Your copy should start at the line with "Given: Go back using the back arrow" and end at the line with "At what coordinates should I click to accomplish: Open" in the data below. Transcribe only those lines, exactly, pictures excluded.
== SOURCE INFORMATION
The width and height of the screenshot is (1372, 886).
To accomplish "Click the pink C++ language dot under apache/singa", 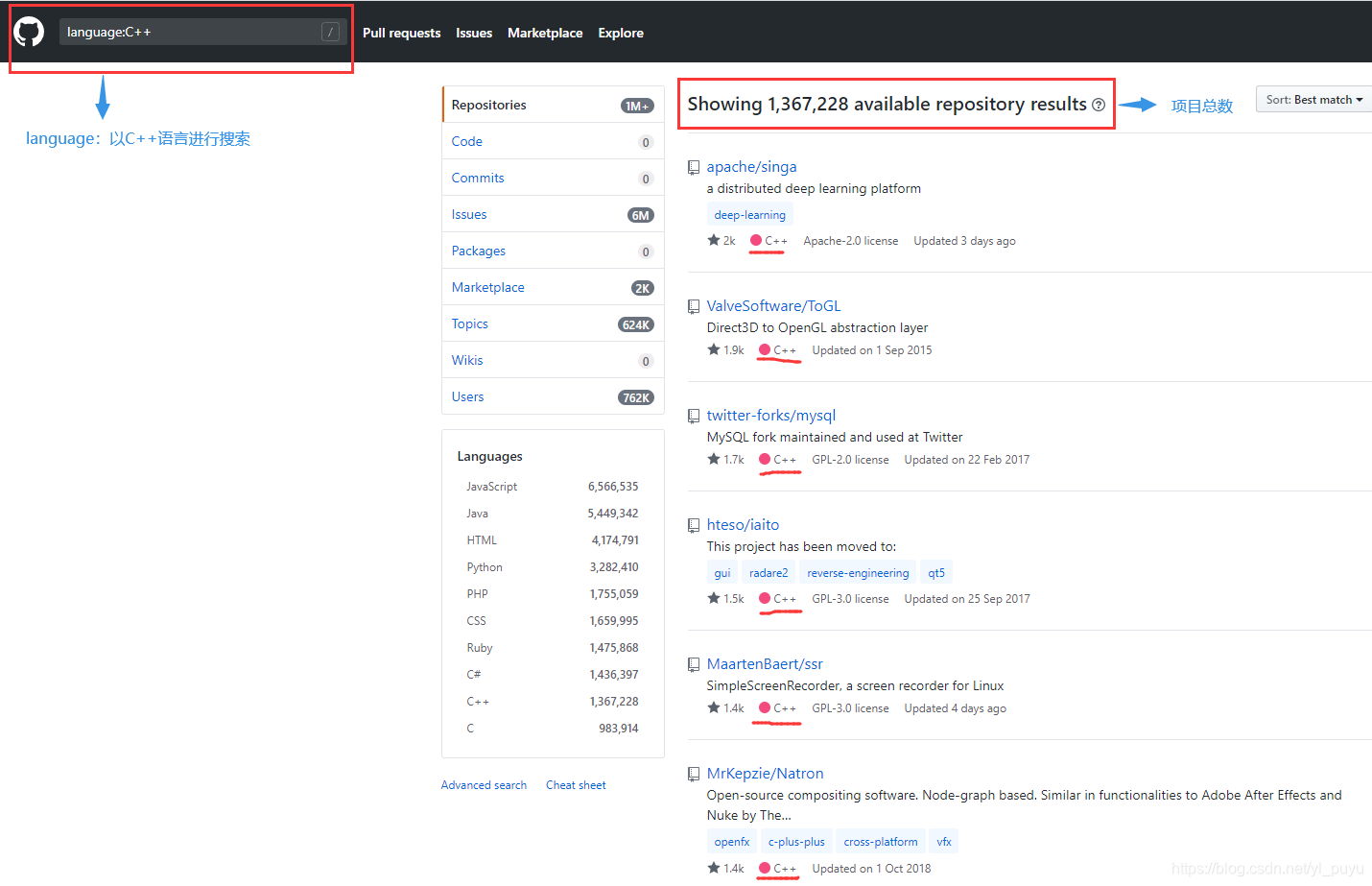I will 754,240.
====
== SOURCE INFORMATION
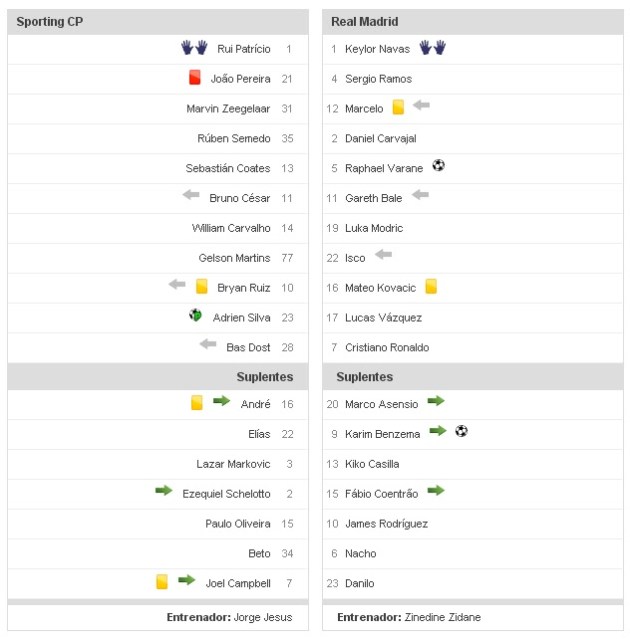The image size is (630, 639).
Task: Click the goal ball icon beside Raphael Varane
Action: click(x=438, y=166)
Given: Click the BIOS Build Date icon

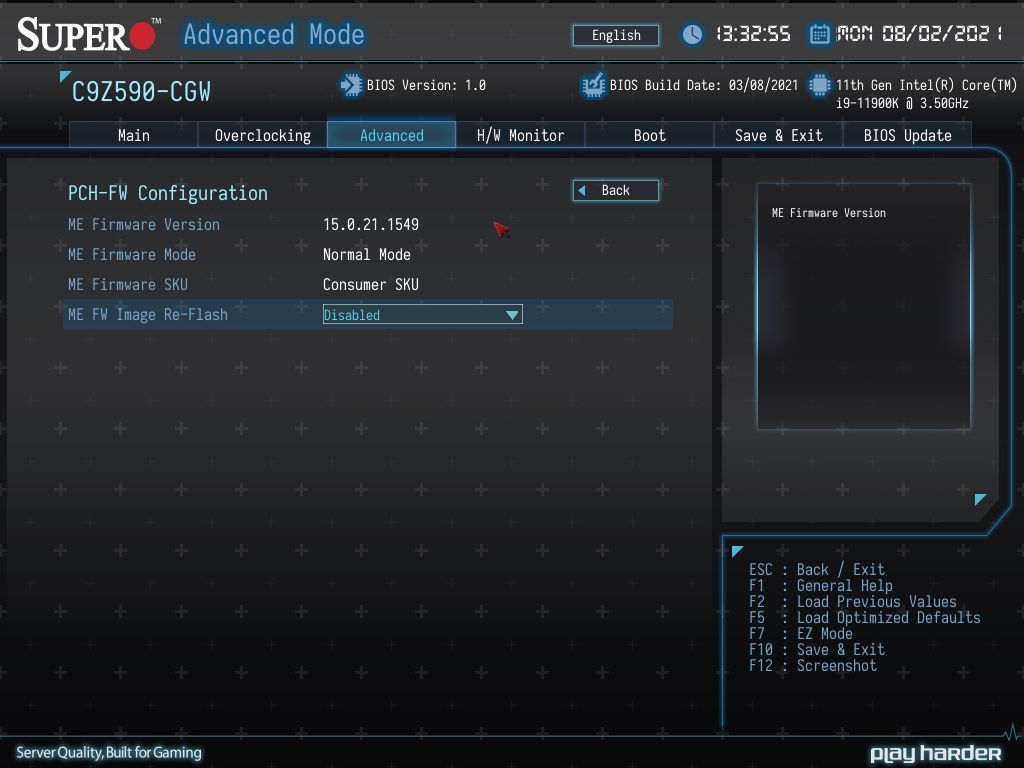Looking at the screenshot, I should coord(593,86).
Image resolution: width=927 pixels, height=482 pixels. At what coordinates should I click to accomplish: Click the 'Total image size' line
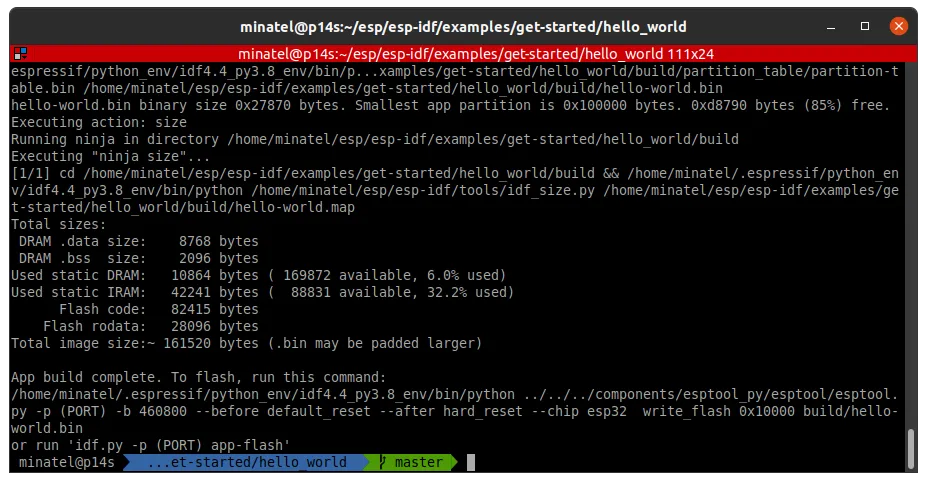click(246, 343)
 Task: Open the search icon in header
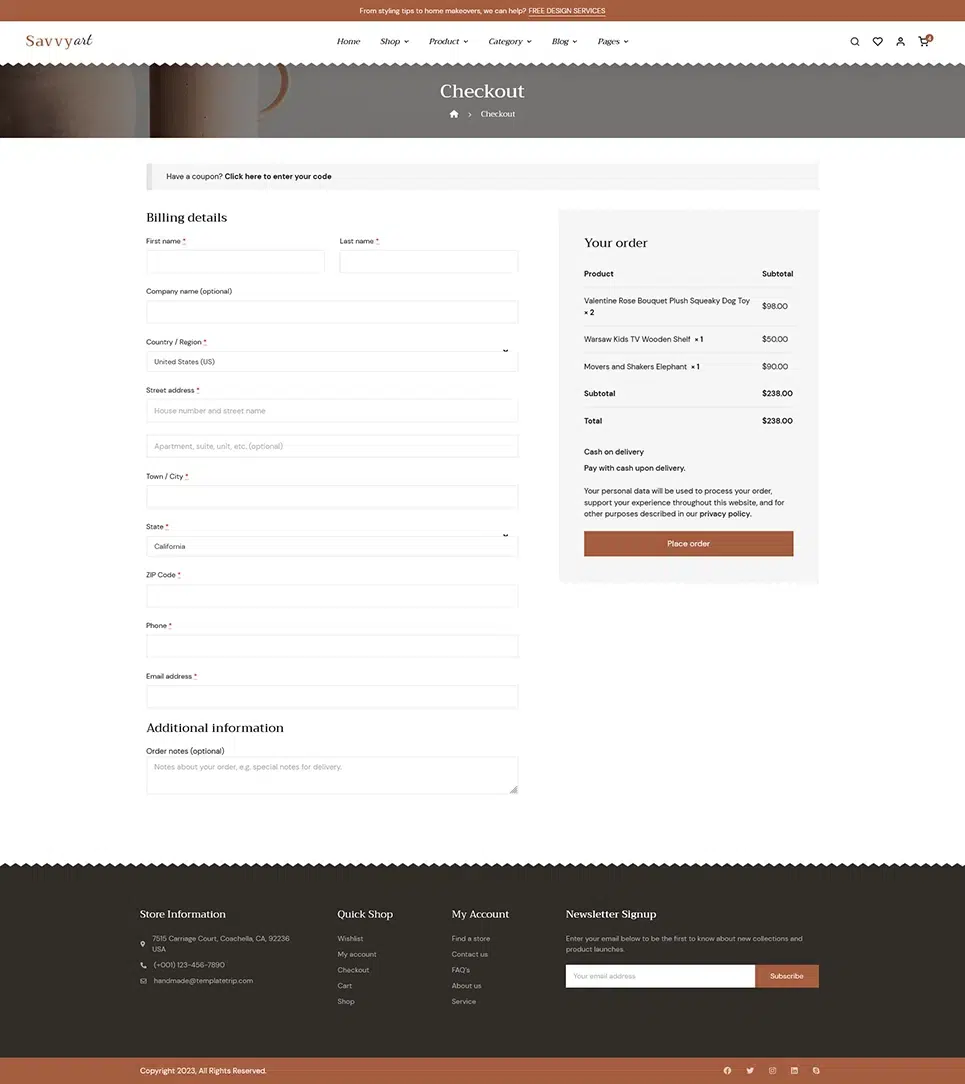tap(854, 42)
====
== SOURCE INFORMATION
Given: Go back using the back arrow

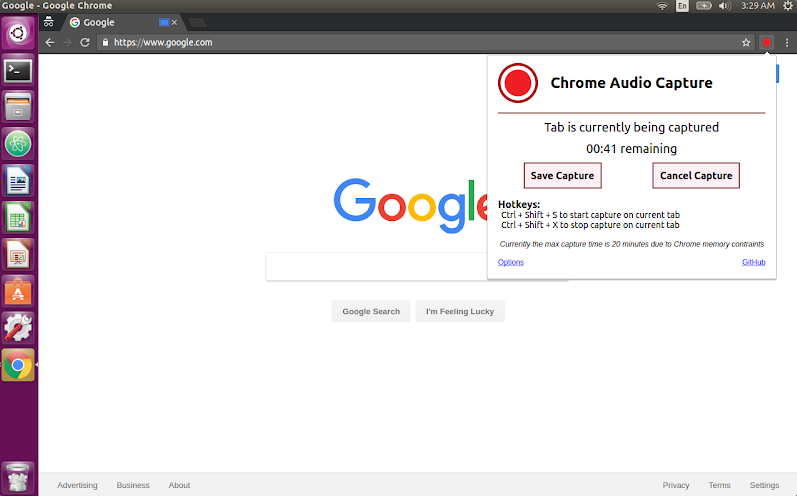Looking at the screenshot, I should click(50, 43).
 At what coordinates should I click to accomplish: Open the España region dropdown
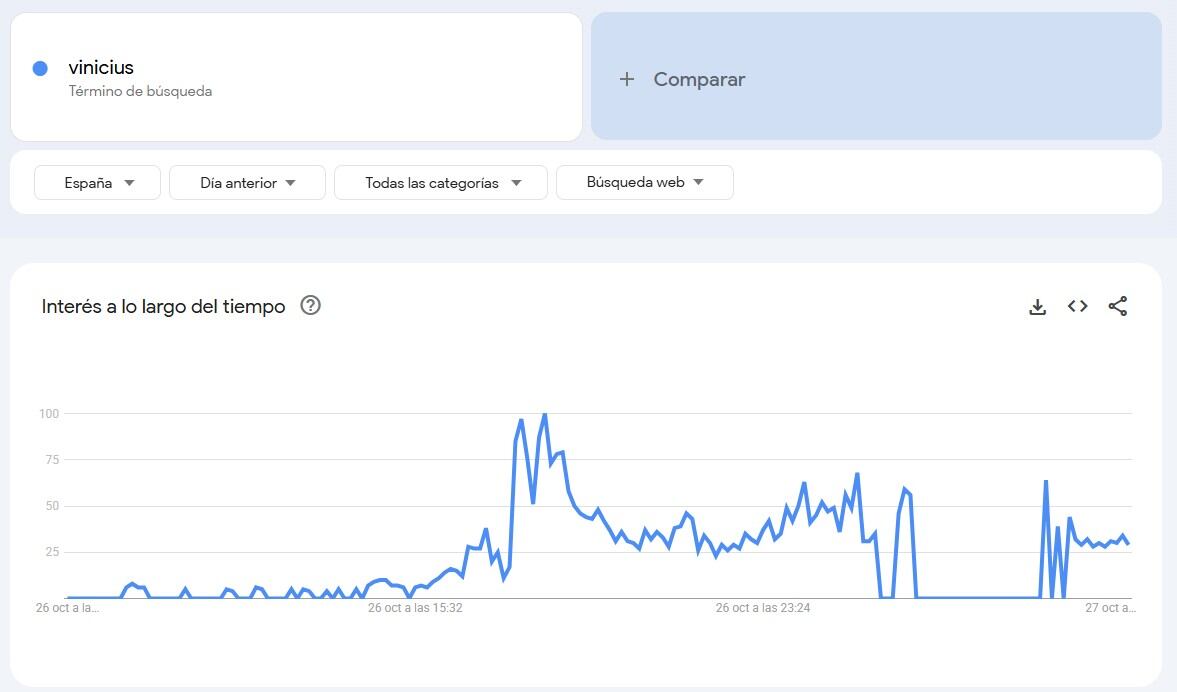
====
*RESULT FOR THIS TASK*.
Given: Go back using the back arrow

Looking at the screenshot, I should click(50, 43).
 At what coordinates should I click to accomplish: Open the España region dropdown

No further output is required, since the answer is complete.